While this may seem like a step back, Jeff Williams, CTO and cofounder of Contrast Security, said this is actually just the beginning for cloud-based security solutions. He was also the founder of Open Web Application Security Project, which first identified the Top 10 major security holes in web applications more than a decade ago.

Now, a decade later, Williams said the OWASP Top 10 really hasn’t changed, which is indicative of the continuing difficulty faced by security professionals and developers. As a veteran of the security industry, Williams said the Contrast Security approach is informed by his experience in what actually works and what doesn’t.

“Long term, the answer is that all code is instrumented for security. I’ve done this for a long time,” said Williams. “I’ve tried training, I’ve tried process solutions, scanning, expert penetration tests, all the way back to the Orange book. I’ve tried everything.

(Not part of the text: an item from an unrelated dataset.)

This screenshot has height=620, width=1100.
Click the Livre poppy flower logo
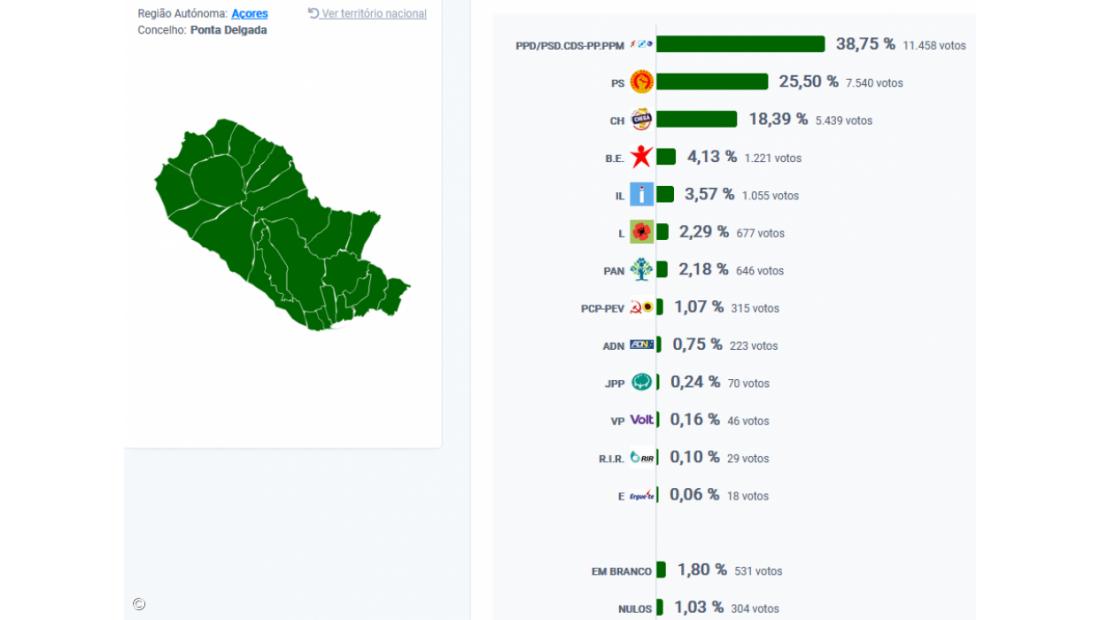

The solution that fits the need is if we can instrument the security in the code, it separates out the developer responsibilities.”

And that’s the key, said Williams: letting developers code. “They can worry about functionality, and security folks can worry about security. We can weave it together. Right now, the instrumentation platforms aren’t strong enough. They’re good for web platforms, and they’re starting to get there for mobile devices, but then then IoT is behind that for instrumentation. Eventually, it’s got to be there. You need that visibility and control,” he said.

Contrast Security offers a security solution Williams likened to AppDynamics or New Relic, but for security concerns. The system behaves somewhat similarly to DTrace in that it monitors applications at the system level, and can trace data as it flows through, thus allowing Contrast to identify anomalous behavior without giving false positives.

False positives are the classic problem in static analysis, which has long been the standard tool for security inside the enterprise software development toolbox. Williams said that static analysis is better suited for detecting functionality bugs due to the high rate of false positives and the requirement of having experts on the team to interpret the analysis.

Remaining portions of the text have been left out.